In reversing a decision of the Appellate Division, the New York Court of Appeals held that the New York City Building Department did not act inappropriately in requiring the petitioner to present assurances that they would use the proposed 19 story building as a dormitory (which they represented was the intended use) when the deed restricted the use of the building to a community facility that included a “college or school student dormitories.”
The City Building Department denied a permit to construct a dormitory on the ground that the petitioner had not shown it could actually use the building as a dormitory, and that if it did not use the building for this purpose, the result would either be an illegal use or a vacant building. The petitioner proposed a 19-story dormitory on the property that would be configured much like an ordinary apartment building. However, if the building turned out to not be a viable dormitory and/or to be used as a regular apartment building, this would violate the deed and the zoning laws. The City wanted assurances that the building would be used as a dormitory, and specifically, they asked the petitioner to “substantiate” the proposed dormitory use by showing an “institutional nexus” – meaning a connection to an educational institution to demonstrate that the building would in fact be a dormitory. Petitioner was unable to offer this type of assurance, but rather continued to assert that the building would be operated as a dormitory for college or school students. The Appellate Court held that the City could not deny the permit since to do so was “an impermissible administrative anticipatory punishment.” The Appellate Court also noted that in the event the building was not used as a dormitory, the City’s remedy would be either denial or revocation of the certificate of occupancy, or an action to enforce the deed restriction.

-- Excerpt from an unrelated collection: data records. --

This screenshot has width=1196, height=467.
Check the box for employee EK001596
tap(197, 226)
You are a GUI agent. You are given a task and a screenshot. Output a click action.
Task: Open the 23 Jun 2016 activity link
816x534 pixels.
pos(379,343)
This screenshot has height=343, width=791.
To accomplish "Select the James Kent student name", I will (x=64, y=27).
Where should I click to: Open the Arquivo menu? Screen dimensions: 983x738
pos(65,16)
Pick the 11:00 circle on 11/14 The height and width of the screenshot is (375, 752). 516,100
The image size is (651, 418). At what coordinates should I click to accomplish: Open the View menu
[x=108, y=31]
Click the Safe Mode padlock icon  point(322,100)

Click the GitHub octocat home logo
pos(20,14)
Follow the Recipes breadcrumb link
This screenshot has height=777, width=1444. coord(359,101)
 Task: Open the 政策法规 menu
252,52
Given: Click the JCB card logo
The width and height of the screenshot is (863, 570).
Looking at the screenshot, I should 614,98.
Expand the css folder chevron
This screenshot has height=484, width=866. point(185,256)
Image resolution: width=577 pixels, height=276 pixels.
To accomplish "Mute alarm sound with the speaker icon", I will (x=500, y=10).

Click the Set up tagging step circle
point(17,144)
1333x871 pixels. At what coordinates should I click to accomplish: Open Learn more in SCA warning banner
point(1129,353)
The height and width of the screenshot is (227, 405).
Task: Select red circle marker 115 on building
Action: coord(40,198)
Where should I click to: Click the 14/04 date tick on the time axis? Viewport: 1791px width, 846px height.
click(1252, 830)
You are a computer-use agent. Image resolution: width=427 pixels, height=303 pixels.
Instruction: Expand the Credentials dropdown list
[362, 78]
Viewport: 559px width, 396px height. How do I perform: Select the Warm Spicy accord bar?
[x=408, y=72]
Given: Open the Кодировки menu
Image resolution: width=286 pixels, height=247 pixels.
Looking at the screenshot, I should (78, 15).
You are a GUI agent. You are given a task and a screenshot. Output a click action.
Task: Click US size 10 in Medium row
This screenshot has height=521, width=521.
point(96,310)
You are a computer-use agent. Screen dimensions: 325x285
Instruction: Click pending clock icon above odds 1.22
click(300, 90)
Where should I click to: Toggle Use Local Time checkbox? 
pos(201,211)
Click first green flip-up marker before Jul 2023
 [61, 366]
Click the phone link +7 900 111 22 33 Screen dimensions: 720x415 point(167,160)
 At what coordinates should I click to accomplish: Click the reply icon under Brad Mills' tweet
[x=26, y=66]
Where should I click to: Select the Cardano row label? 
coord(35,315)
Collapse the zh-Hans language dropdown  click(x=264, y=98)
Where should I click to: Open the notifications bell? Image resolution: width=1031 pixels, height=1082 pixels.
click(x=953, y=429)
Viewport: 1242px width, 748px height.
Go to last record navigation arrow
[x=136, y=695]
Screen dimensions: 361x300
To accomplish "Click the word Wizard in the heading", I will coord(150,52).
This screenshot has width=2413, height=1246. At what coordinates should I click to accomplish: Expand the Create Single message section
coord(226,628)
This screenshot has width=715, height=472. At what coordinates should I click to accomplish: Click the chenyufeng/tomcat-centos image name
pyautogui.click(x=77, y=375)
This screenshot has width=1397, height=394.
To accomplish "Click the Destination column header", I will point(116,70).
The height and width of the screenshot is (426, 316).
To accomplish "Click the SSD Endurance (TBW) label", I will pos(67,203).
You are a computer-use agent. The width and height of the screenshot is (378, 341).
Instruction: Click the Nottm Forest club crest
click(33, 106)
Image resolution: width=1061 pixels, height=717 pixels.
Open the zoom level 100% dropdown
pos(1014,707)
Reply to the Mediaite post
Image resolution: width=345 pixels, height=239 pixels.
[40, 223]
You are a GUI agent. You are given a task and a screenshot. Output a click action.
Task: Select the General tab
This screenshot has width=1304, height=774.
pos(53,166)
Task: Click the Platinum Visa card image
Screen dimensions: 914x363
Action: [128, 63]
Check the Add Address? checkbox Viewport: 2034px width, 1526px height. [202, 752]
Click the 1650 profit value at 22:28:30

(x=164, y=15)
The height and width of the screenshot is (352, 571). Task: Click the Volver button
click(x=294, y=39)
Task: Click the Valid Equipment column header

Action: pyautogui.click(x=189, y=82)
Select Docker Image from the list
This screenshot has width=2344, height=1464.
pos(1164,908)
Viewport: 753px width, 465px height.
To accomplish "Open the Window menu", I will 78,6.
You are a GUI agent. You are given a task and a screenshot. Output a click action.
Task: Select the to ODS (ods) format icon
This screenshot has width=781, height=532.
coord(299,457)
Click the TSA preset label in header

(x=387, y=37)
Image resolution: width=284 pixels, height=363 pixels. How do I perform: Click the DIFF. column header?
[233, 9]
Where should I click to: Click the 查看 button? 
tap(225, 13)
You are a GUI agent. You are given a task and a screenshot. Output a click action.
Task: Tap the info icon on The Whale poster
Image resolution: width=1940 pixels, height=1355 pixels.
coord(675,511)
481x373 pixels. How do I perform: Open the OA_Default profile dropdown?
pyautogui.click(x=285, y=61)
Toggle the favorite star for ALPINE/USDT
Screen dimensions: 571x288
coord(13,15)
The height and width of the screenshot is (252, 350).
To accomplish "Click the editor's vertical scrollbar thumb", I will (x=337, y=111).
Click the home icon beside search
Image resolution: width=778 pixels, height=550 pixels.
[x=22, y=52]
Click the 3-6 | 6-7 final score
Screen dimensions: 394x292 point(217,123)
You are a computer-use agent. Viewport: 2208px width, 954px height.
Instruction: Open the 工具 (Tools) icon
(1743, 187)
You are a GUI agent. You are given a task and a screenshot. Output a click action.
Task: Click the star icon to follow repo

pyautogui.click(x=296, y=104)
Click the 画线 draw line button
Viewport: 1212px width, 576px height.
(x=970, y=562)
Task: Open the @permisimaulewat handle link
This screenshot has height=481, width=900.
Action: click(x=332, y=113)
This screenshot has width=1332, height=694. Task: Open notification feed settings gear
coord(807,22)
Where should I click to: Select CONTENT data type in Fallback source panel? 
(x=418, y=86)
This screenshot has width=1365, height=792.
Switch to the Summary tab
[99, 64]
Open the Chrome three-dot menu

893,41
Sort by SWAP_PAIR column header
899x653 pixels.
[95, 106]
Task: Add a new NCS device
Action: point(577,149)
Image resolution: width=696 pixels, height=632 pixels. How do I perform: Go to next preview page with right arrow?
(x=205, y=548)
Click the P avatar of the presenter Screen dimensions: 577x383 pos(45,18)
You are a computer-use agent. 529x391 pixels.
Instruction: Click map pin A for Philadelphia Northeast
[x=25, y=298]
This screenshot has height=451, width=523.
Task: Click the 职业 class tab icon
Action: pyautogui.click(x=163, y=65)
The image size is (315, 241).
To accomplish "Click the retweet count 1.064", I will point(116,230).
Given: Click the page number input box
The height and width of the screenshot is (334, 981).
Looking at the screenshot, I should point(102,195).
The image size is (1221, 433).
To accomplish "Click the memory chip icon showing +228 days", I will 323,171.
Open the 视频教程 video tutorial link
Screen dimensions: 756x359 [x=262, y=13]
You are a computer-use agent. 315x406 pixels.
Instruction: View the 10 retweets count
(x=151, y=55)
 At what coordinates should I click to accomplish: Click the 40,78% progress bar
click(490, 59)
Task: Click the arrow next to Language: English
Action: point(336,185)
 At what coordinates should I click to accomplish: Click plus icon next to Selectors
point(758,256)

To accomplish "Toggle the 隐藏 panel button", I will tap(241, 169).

The Court of Appeals disagreed with the Appellate Court, and stated that “the mere possibility of a future illegal use is not an adequate reason for withholding a building permit…” and that where “officials reasonably fear that the legal use proposed for a building will prove impracticable, it is not improper to insist on a showing that the applicant can actually do what it says it will do.” The Court said that it was prudent for the City to seek assurances and in this case, in the form of connection to an educational institution. The Court concluded that the City officials did not act in an arbitrary or capricious manner in denying the permit.
In the Matter of 9th and 10th Street L.L.C. v. Board of Standards and Appeals of the City of New York, 2008 WL 762290 (3/25/2008).